Written request: Copy out everything from the line containing "Task: Open the color palette icon" down to the line containing "Action: click(x=911, y=31)", keeping each line unchanged.

━━ Working data

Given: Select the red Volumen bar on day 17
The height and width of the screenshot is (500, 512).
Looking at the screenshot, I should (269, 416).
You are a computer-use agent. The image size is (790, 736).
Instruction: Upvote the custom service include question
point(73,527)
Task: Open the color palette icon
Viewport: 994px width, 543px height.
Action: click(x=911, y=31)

━━━━
━━ Working data

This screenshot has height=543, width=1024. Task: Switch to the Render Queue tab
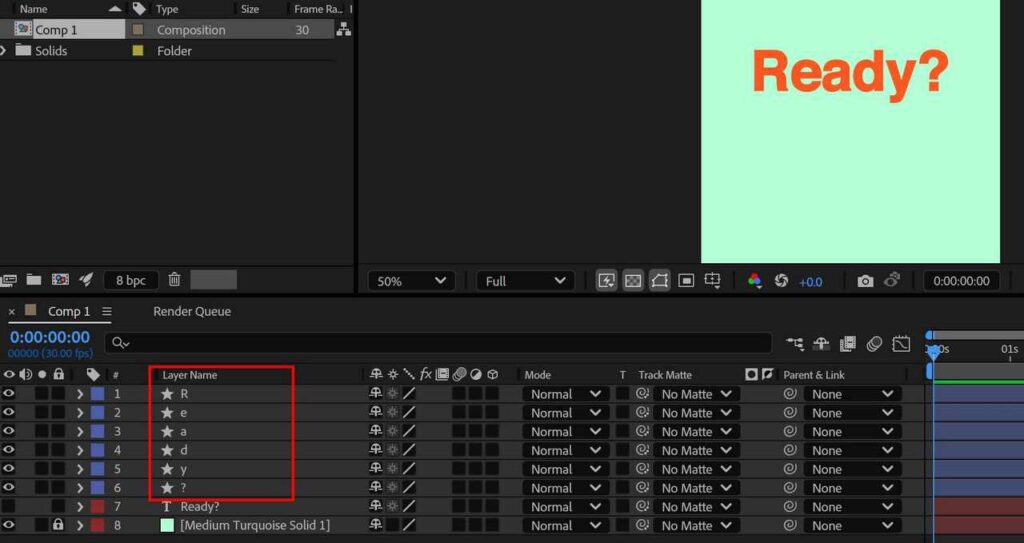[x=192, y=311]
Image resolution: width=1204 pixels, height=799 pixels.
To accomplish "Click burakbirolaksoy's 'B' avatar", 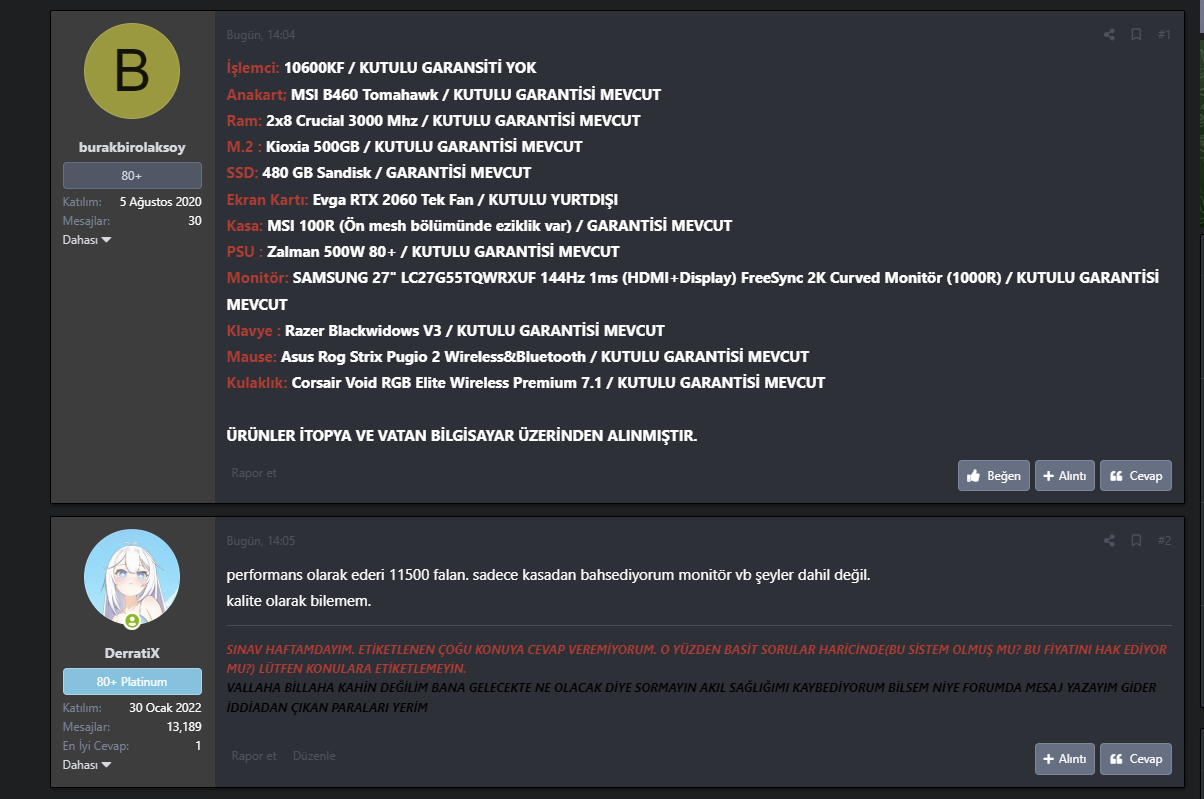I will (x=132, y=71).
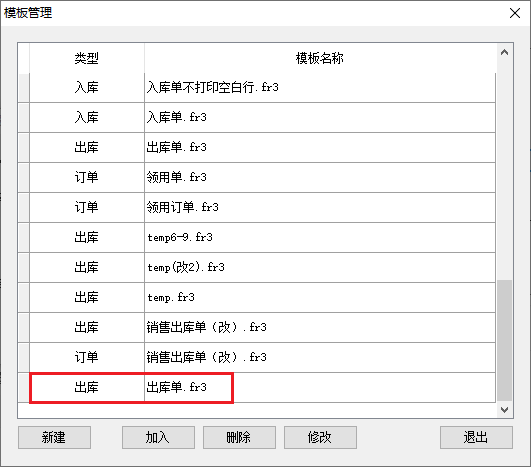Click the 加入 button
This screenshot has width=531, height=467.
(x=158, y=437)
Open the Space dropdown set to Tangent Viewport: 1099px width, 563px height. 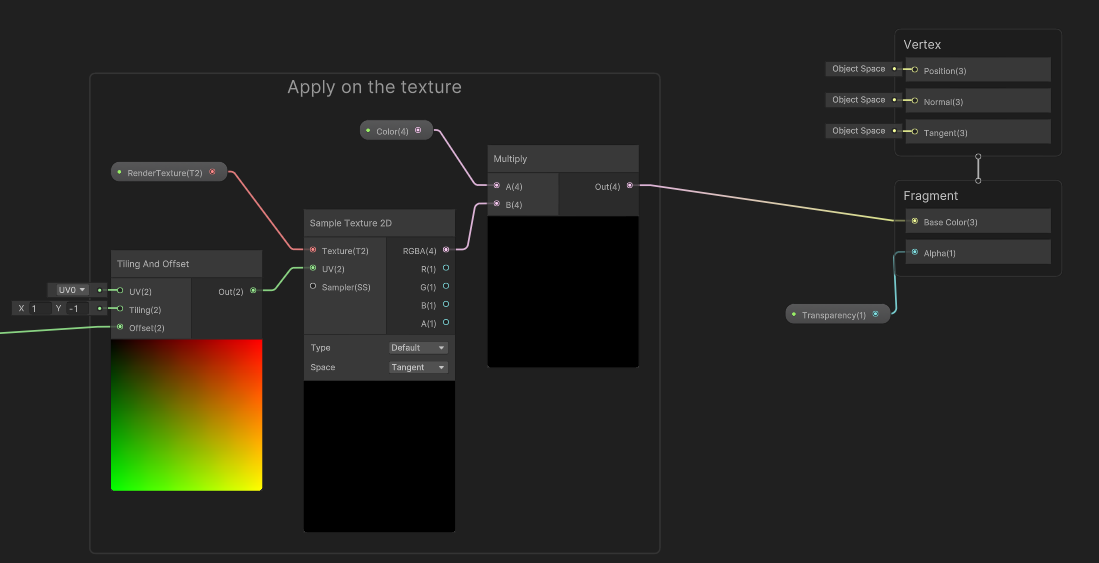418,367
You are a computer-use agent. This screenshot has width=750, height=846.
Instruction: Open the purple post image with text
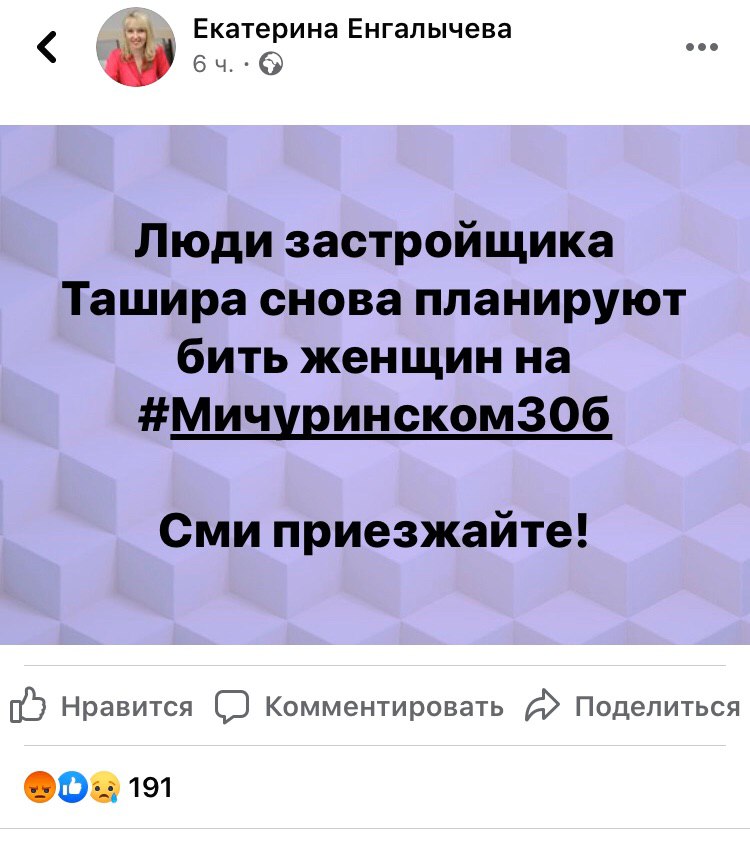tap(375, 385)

━━━━
━━ Working data

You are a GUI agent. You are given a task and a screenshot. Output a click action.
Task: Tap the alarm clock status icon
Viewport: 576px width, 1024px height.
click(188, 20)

━━━━

Full answer:
Task: Open the color palette icon
Viewport: 994px width, 543px height.
Action: click(x=911, y=31)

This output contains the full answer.